Determine \(\pmb{f}(1,-1,\tfrac{\pi}{2},0)\).

Question b#

Determine te Jacobian matrix \(\pmb{J}_{\pmb{f}}(1,-1,\tfrac{\pi}{2},0)\) of the function \(\pmb{f}\) at the point \((1,-1,\tfrac{\pi}{2},0)\).

Question c#

Argue that the composite function \(\pmb{g} \circ \pmb{f}\) is differentiable on \(\mathbb{R}^4\). Use the chain rule to determine the Jacobian matrix of the composite function \(\pmb{g} \circ \pmb{f}\) at the point \((1,-1,\tfrac{\pi}{2},0)\).

Exercise 3: Differentiability of a Piecewise Polynomial and of Softplus#

Consider the functions \(f:\mathbb{R} \to \mathbb{R}\) and \(g:\mathbb{R} \to \mathbb{R}\) given by the functional expressions:

\[\begin{equation*} f(x)= \begin{cases} x & \text{for } x<0 \\ x^2 & \text{for } x \ge 0 \end{cases} \end{equation*}\]

and

\[\begin{equation*} g(x)=\ln(1+\mathrm e^x). \end{equation*}\]

The function \(g\) is the so-called Softplus function, which is an approximation of ReLU. It can, for example, be used as an activation function in neural networks to achieve differentiability, thereby facilitating the optimization process.

Question a#

Explain why \(f\) is differentiable on \(\mathbb{R} \setminus \{0\}\). Provide a functional expression for the differential quotient \(f'\).

Question b#

Explain why \(f\) is continuous but not differentiable at the point \(0\).

Question c#

Argue that \(g\) is differentiable on the entire real line and find a functional expression for \(g'\).

Question d#

In machine learning, ReLU and Softplus are typically applied to vectors. These vector functions are defined by applying the given scalar functions coordinate-wise. For example, the function \(\pmb{g}: \mathbb{R}^n \to \mathbb{R}^n\) is given by \(\pmb{g}(\pmb{x}) = [g(x_1), g(x_2), \dots, g(x_n)]\). Compute the Jacobian matrix \(\pmb{J}_{\pmb{g}}(\pmb{x})\) of the Softplus vector function.

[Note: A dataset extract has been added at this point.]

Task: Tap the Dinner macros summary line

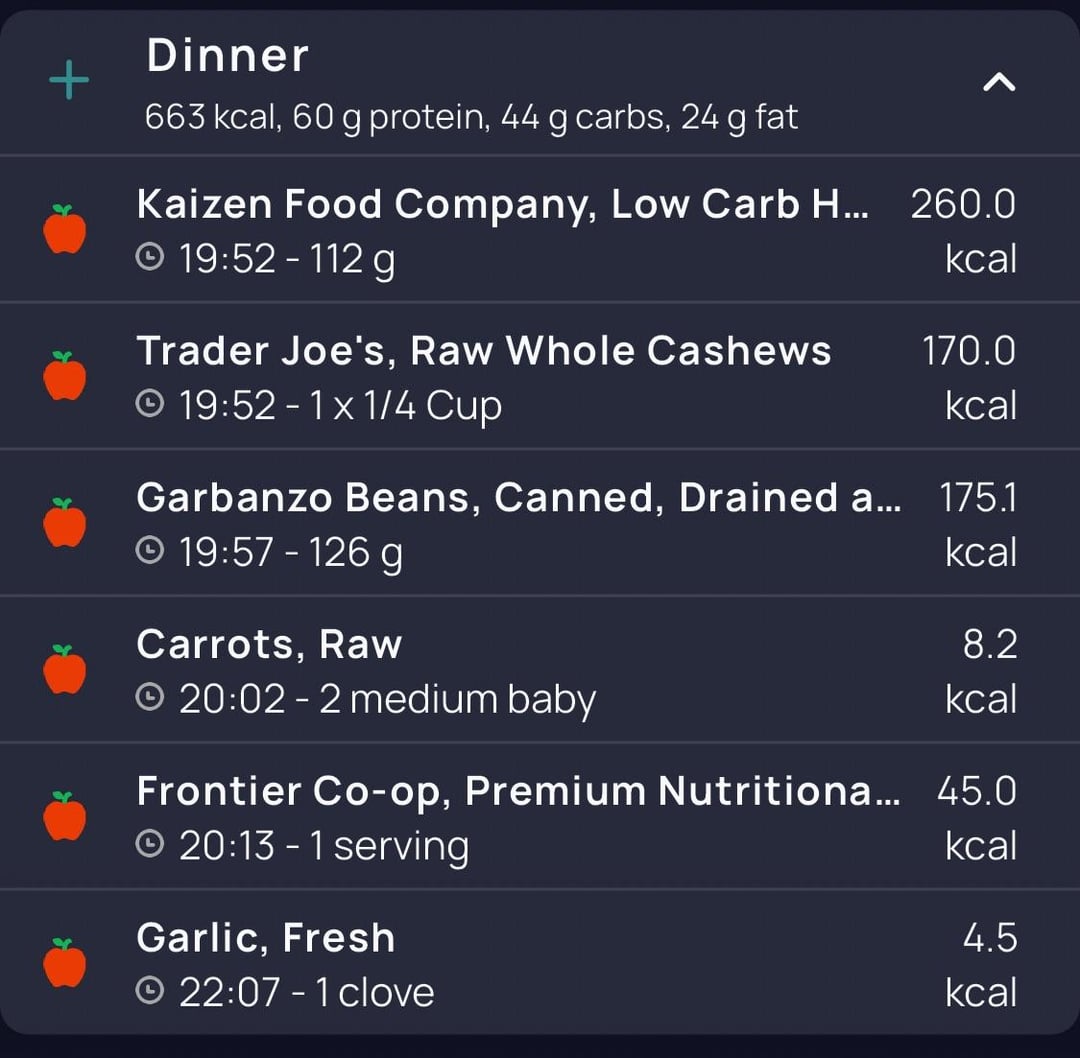Action: (x=471, y=118)
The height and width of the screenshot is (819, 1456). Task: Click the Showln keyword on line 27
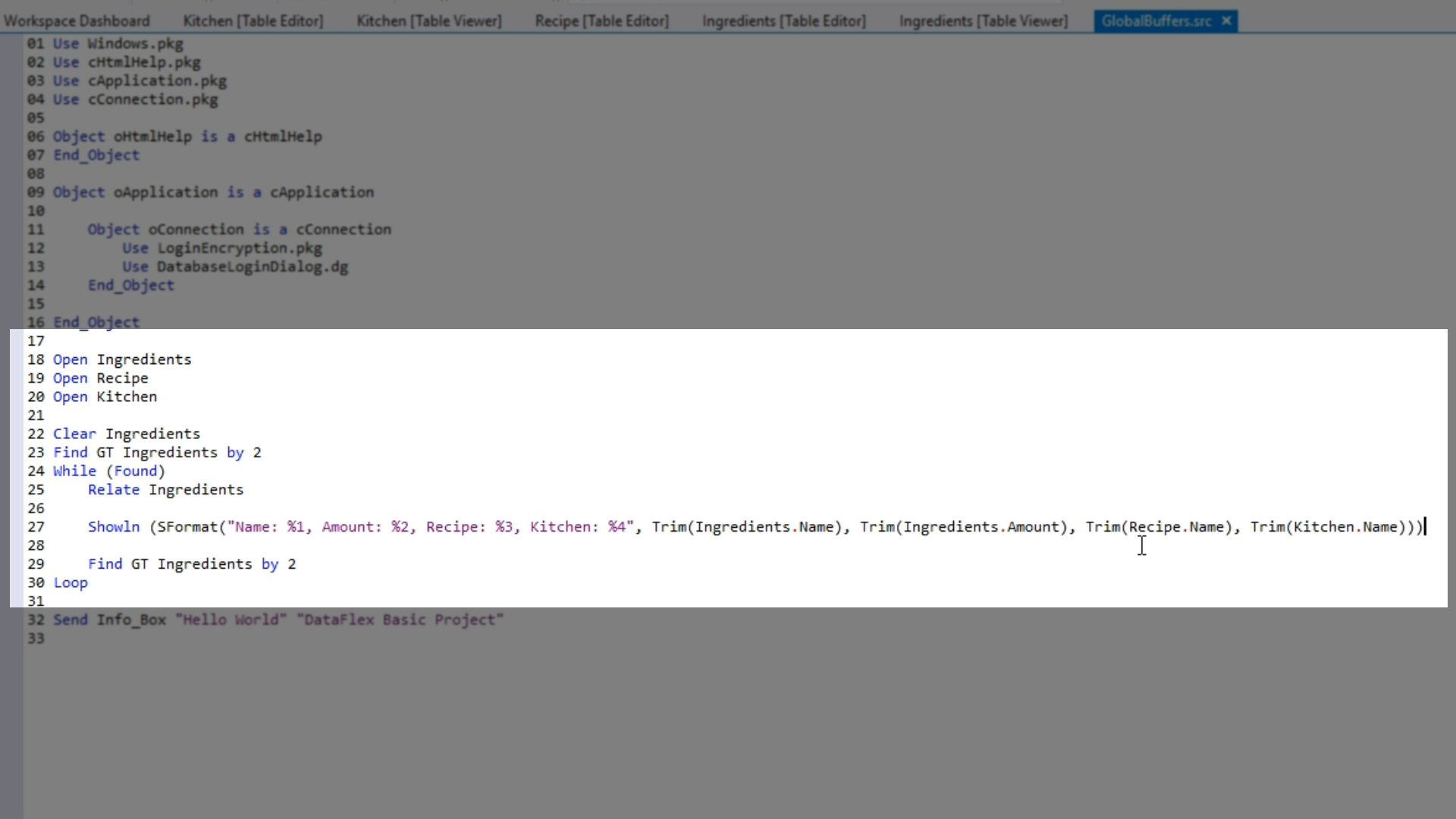(x=114, y=527)
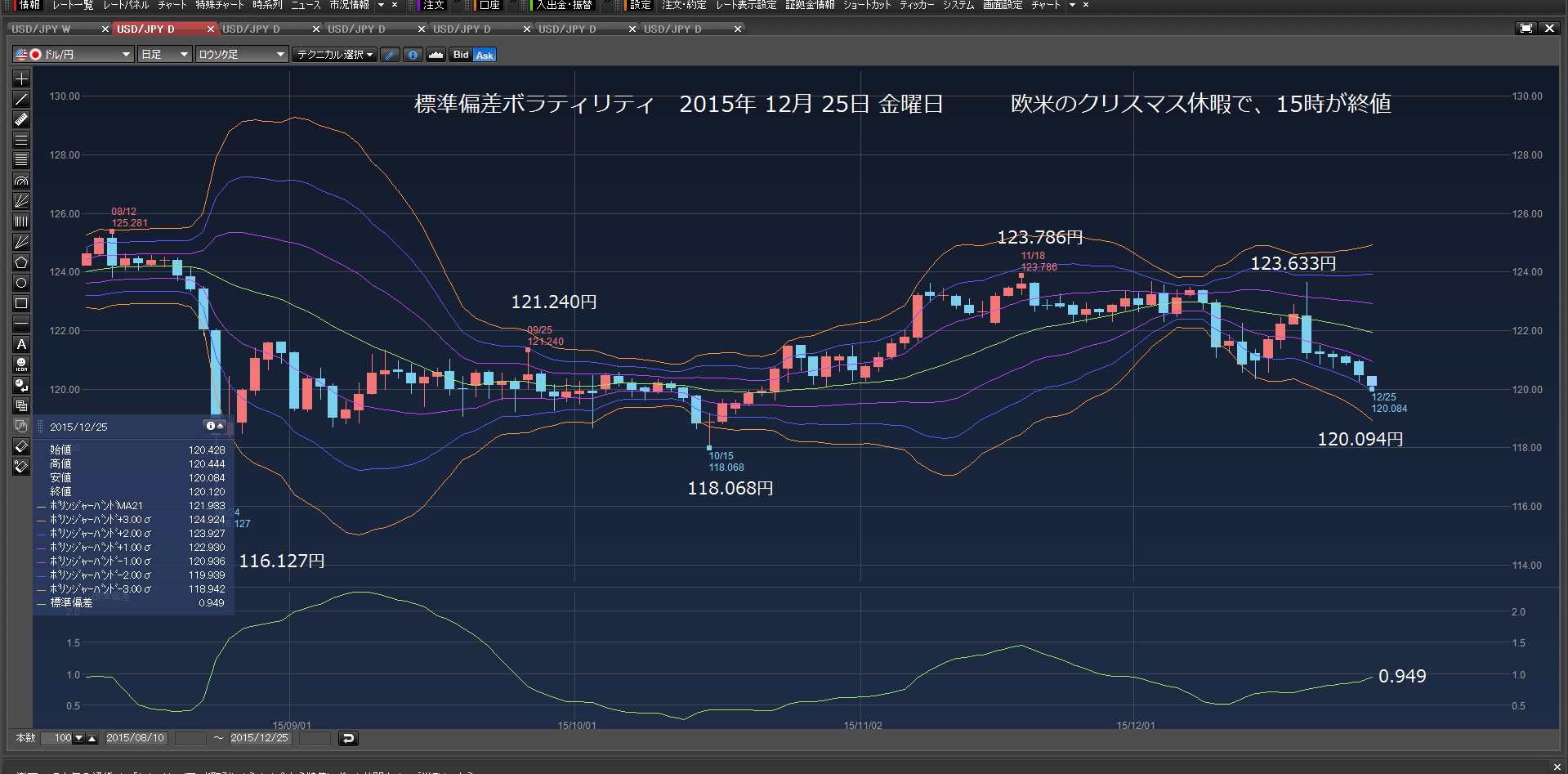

Exercise 4: A new Inner Product#

Consider \(\mathbb{R}^n\) with the usual inner product \(\langle \cdot, \cdot \rangle\). Let

  • \(U \in \mathbb{C}^{n \times n}\) be a unitary matrix (meaning \(U^*U=I\)), and let

  • \(\Lambda \in \mathbb{R}^{n \times n}\) be a diagonal matrix with strictly positive diagonal element, meaning \(\lambda_i>0\) for \(i=1,\ldots,n\).

Define

\[\begin{equation*} B = U\,\Lambda\,U^*. \end{equation*}\]

Furthermore define

\[\begin{equation*} A = U\,D\,U^*, \end{equation*}\]

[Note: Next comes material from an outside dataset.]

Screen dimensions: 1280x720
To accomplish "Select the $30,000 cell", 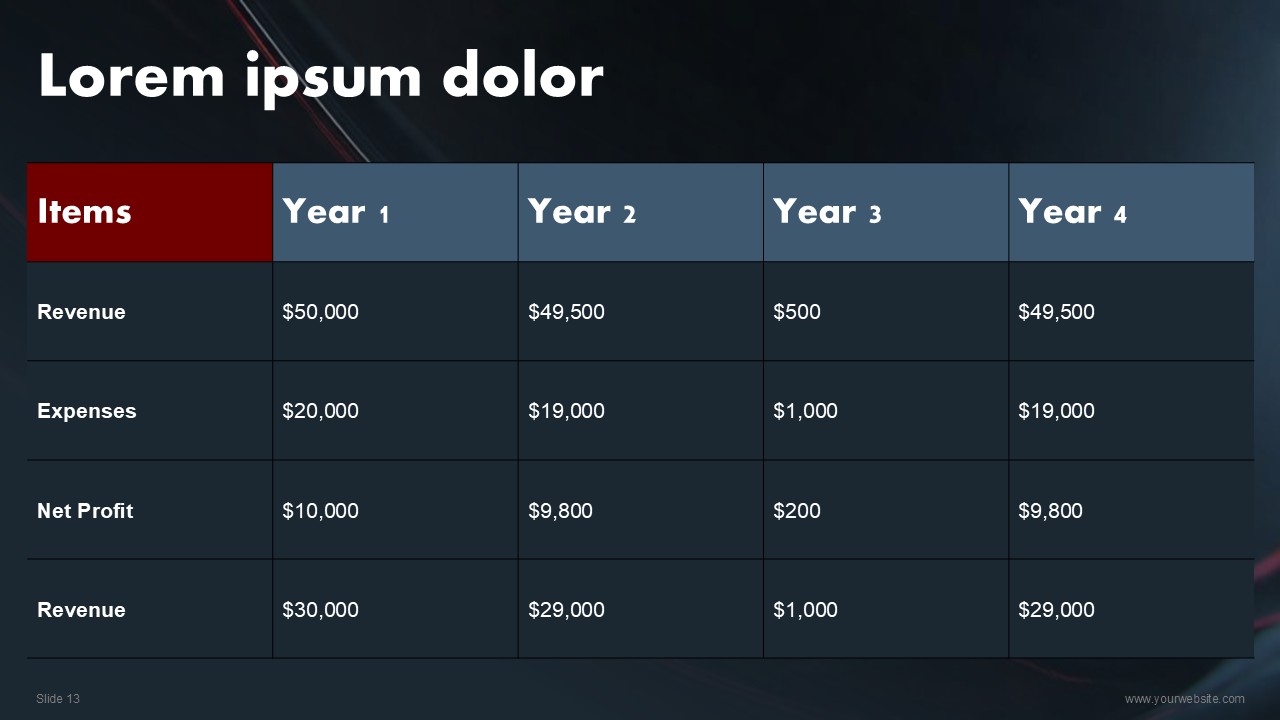I will tap(320, 610).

where \(D\) is a diagonal matrix with the elements

\[\begin{equation*} d_i = \sqrt{\lambda_i}, \quad i=1,\ldots,n. \end{equation*}\]

Question a#

Show that

\[\begin{equation*} A^*A = B , \quad B^* = B \quad \text{and} \quad A^* = A. \end{equation*}\]

Question b#

Determine the inverse matrix \(A^{-1}\).

Question c#

Define for the column vectors \(\pmb{x}, \pmb{y} \in \mathbb{R}^n\) the inner product

\[\begin{equation*} \langle \pmb{x}, \pmb{y} \rangle_B = \langle B\,\pmb{x}, \pmb{y} \rangle. \end{equation*}\]

Show that

\[\begin{equation*} \langle \pmb{x}, \pmb{y} \rangle_B = \langle A\,\pmb{x}, A\,\pmb{y} \rangle. \end{equation*}\]

Question d#

Show that \(\langle \pmb{x}, \pmb{y} \rangle_B\) actually is an inner product on \(\mathbb{R}^n\). You may use, without proof, that the usual inner product \(\langle \pmb{x}, \pmb{y} \rangle\) is an inner product on \(\mathbb{R}^n\).

Question e#

Let \(B = \operatorname{diag}(2,4)\). Provide two vectors \(\pmb{x}, \pmb{y} \in \mathbb{R}^2\) that are orthogonal to each other with respect to \(\langle \cdot, \cdot \rangle_B\). None of the vectors may be the zero vector in \(\mathbb{R}^2\).